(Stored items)
══════════

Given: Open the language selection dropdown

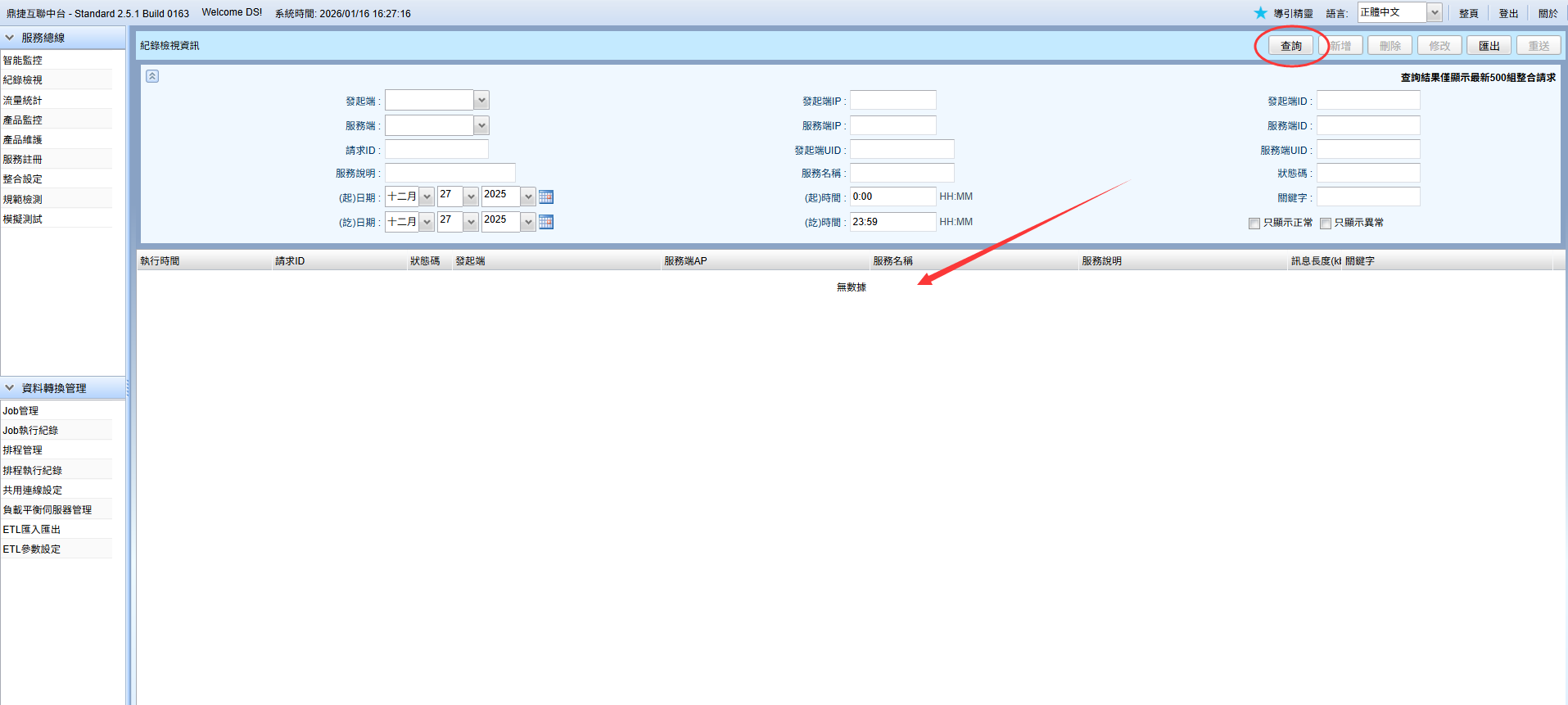Looking at the screenshot, I should click(x=1435, y=12).
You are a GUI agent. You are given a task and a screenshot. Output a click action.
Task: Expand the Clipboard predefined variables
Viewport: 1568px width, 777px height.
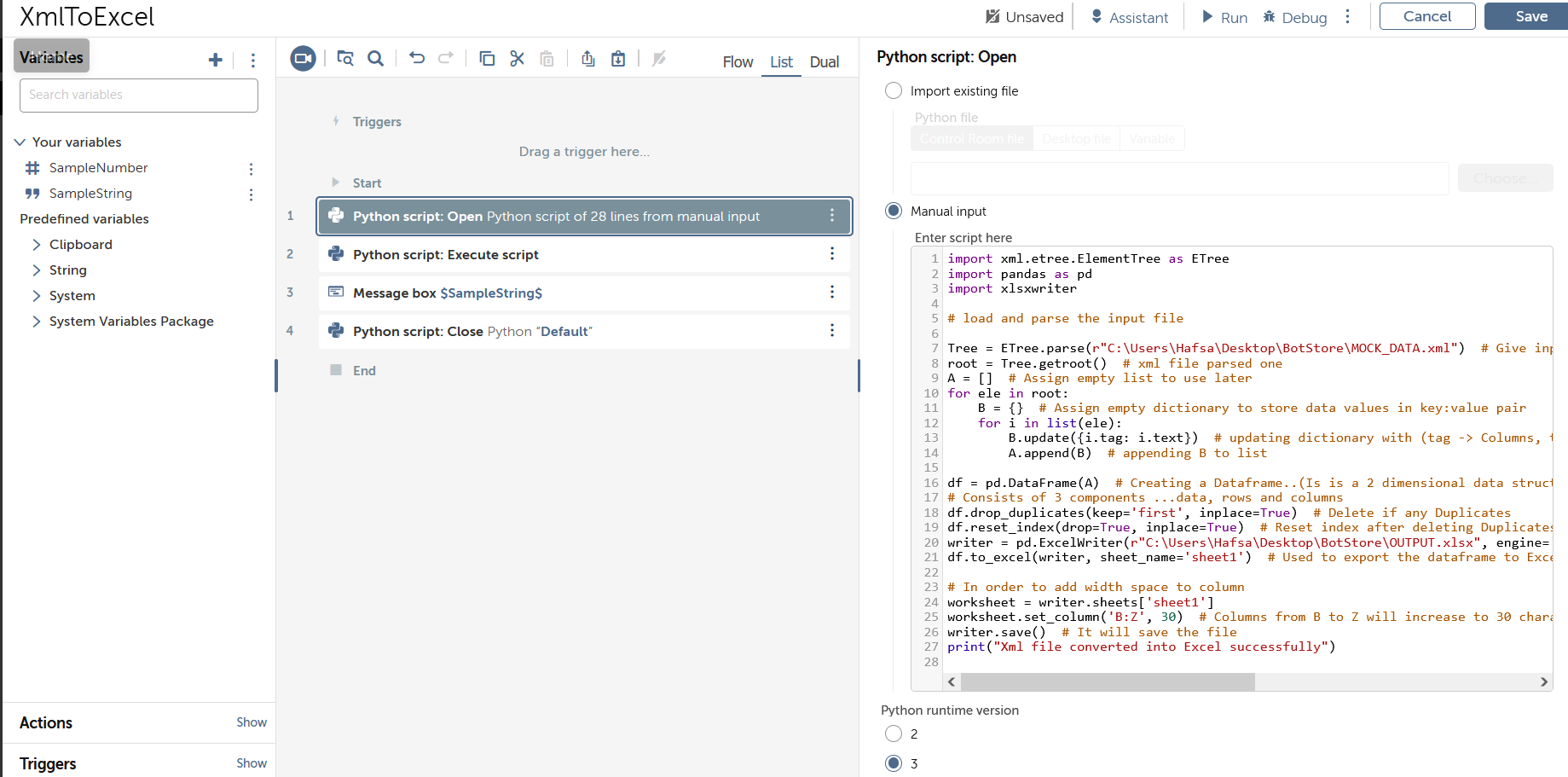[36, 245]
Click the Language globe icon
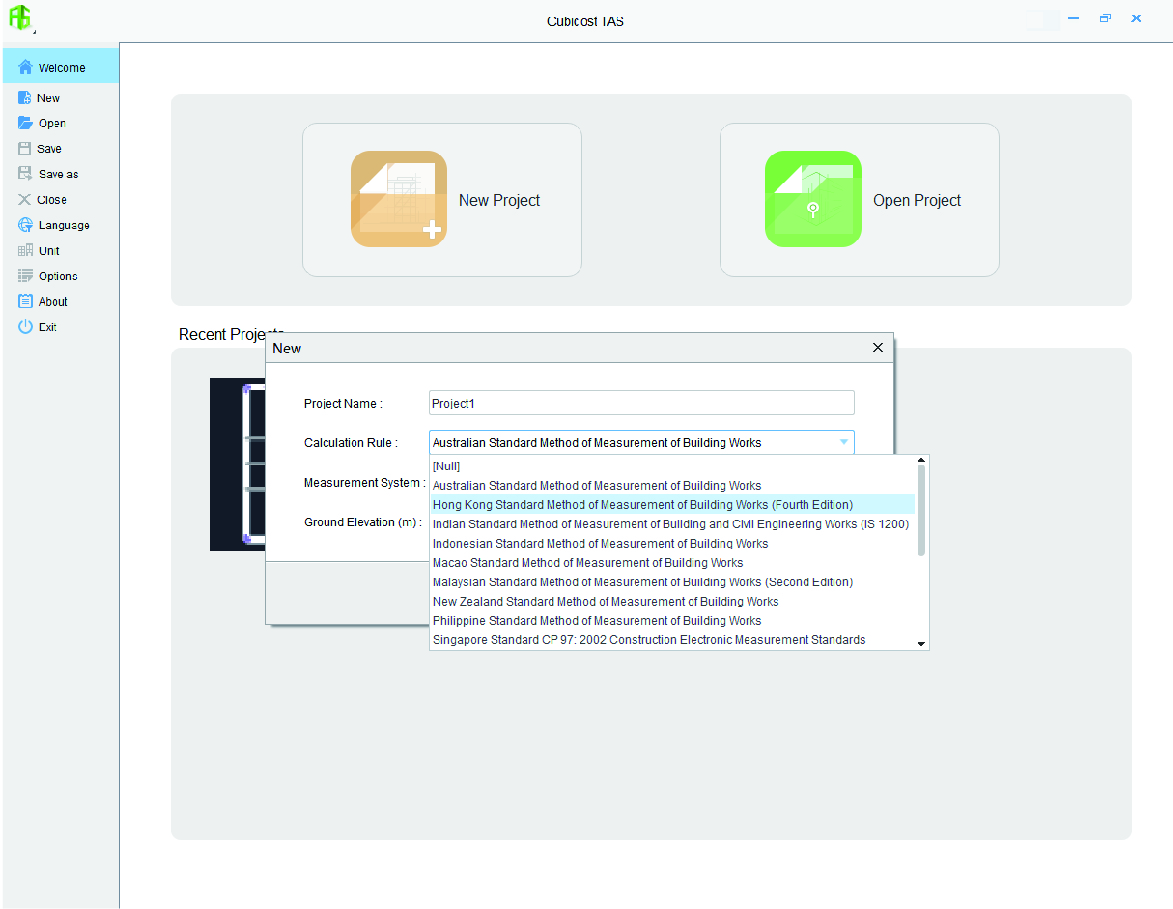This screenshot has width=1173, height=909. click(25, 225)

══════════

# [WHAT YOU HAVE TO DO]
Emit an exact copy of the lines from the line bearing "Viewport: 1568px width, 777px height." through the last line above, inclusive, and leave the images out.

# [TASK RESULT]
Viewport: 1568px width, 777px height.
[36, 245]
Click the Language globe icon
This screenshot has width=1173, height=909. click(25, 225)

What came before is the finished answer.